───── Records for the task ─────

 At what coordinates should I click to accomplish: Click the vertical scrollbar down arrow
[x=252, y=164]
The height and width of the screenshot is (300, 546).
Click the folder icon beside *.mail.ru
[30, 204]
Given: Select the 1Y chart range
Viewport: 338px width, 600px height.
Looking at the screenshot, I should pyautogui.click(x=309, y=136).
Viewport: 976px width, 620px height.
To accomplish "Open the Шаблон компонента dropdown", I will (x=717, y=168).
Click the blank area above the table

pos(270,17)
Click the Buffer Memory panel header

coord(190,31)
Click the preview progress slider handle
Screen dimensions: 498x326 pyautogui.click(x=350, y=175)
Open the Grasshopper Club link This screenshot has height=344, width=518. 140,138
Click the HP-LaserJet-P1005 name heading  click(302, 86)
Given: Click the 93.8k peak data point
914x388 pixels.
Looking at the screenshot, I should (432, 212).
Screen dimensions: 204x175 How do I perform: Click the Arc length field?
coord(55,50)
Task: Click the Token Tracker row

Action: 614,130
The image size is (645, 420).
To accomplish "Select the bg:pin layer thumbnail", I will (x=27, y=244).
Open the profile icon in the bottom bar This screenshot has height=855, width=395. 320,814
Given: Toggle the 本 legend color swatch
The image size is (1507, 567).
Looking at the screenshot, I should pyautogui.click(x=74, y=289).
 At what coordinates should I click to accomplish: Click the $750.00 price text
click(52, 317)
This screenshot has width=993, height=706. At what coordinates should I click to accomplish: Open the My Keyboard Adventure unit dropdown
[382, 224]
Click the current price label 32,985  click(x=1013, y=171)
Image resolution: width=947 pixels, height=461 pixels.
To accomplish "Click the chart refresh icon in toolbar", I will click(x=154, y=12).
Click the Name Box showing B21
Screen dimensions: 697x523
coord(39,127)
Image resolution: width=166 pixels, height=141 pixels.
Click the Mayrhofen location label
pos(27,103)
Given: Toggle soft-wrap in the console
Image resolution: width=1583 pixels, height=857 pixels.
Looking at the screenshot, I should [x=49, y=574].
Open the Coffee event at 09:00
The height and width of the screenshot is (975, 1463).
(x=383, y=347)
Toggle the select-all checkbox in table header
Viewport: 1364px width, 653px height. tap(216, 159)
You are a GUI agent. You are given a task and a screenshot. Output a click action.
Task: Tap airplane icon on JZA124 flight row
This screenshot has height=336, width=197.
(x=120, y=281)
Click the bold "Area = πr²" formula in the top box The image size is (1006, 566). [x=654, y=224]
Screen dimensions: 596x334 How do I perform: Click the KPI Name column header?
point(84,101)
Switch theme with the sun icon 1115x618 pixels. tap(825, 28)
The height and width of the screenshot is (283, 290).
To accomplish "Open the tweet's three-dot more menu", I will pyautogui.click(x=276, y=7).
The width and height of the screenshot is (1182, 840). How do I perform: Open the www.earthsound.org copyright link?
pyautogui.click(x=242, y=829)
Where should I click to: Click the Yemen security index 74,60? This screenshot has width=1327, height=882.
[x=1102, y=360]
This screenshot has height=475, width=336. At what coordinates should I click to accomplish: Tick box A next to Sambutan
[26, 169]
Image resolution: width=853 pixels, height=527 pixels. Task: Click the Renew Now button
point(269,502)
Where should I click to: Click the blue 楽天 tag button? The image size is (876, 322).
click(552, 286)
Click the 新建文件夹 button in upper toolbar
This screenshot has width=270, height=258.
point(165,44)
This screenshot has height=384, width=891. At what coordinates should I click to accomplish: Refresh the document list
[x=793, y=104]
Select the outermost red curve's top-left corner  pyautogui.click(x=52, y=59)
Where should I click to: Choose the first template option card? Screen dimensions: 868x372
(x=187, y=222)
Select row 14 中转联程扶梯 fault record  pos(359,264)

─────

Extract the data exactly as given.

* Result for this task *
 At what coordinates should I click to accomplish: Click the vertical scrollbar down arrow
[x=252, y=164]
The height and width of the screenshot is (300, 546).
Click the folder icon beside *.mail.ru
[30, 204]
Given: Select the 1Y chart range
Viewport: 338px width, 600px height.
Looking at the screenshot, I should pyautogui.click(x=309, y=136).
Viewport: 976px width, 620px height.
To accomplish "Open the Шаблон компонента dropdown", I will (x=717, y=168).
Click the blank area above the table

pos(270,17)
Click the Buffer Memory panel header

coord(190,31)
Click the preview progress slider handle
Screen dimensions: 498x326 pyautogui.click(x=350, y=175)
Open the Grasshopper Club link This screenshot has height=344, width=518. 140,138
Click the HP-LaserJet-P1005 name heading  click(302, 86)
Given: Click the 93.8k peak data point
914x388 pixels.
Looking at the screenshot, I should (432, 212).
Screen dimensions: 204x175 How do I perform: Click the Arc length field?
coord(55,50)
Task: Click the Token Tracker row

Action: 614,130
The image size is (645, 420).
To accomplish "Select the bg:pin layer thumbnail", I will (x=27, y=244).
Open the profile icon in the bottom bar This screenshot has height=855, width=395. 320,814
Given: Toggle the 本 legend color swatch
The image size is (1507, 567).
Looking at the screenshot, I should pyautogui.click(x=74, y=289).
 At what coordinates should I click to accomplish: Click the $750.00 price text
click(52, 317)
This screenshot has width=993, height=706. At what coordinates should I click to accomplish: Open the My Keyboard Adventure unit dropdown
[382, 224]
Click the current price label 32,985  click(x=1013, y=171)
Image resolution: width=947 pixels, height=461 pixels.
To accomplish "Click the chart refresh icon in toolbar", I will click(x=154, y=12).
Click the Name Box showing B21
Screen dimensions: 697x523
coord(39,127)
Image resolution: width=166 pixels, height=141 pixels.
Click the Mayrhofen location label
pos(27,103)
Given: Toggle soft-wrap in the console
Image resolution: width=1583 pixels, height=857 pixels.
Looking at the screenshot, I should [x=49, y=574].
Open the Coffee event at 09:00
The height and width of the screenshot is (975, 1463).
(x=383, y=347)
Toggle the select-all checkbox in table header
Viewport: 1364px width, 653px height. tap(216, 159)
You are a GUI agent. You are given a task and a screenshot. Output a click action.
Task: Tap airplane icon on JZA124 flight row
This screenshot has height=336, width=197.
(x=120, y=281)
Click the bold "Area = πr²" formula in the top box The image size is (1006, 566). [x=654, y=224]
Screen dimensions: 596x334 How do I perform: Click the KPI Name column header?
point(84,101)
Switch theme with the sun icon 1115x618 pixels. tap(825, 28)
The height and width of the screenshot is (283, 290).
To accomplish "Open the tweet's three-dot more menu", I will pyautogui.click(x=276, y=7).
The width and height of the screenshot is (1182, 840). How do I perform: Open the www.earthsound.org copyright link?
pyautogui.click(x=242, y=829)
Where should I click to: Click the Yemen security index 74,60? This screenshot has width=1327, height=882.
[x=1102, y=360]
This screenshot has height=475, width=336. At what coordinates should I click to accomplish: Tick box A next to Sambutan
[26, 169]
Image resolution: width=853 pixels, height=527 pixels. Task: Click the Renew Now button
point(269,502)
Where should I click to: Click the blue 楽天 tag button? The image size is (876, 322).
click(552, 286)
Click the 新建文件夹 button in upper toolbar
This screenshot has width=270, height=258.
point(165,44)
This screenshot has height=384, width=891. At what coordinates should I click to accomplish: Refresh the document list
[x=793, y=104]
Select the outermost red curve's top-left corner  pyautogui.click(x=52, y=59)
Where should I click to: Choose the first template option card? Screen dimensions: 868x372
(x=187, y=222)
Select row 14 中转联程扶梯 fault record  pos(359,264)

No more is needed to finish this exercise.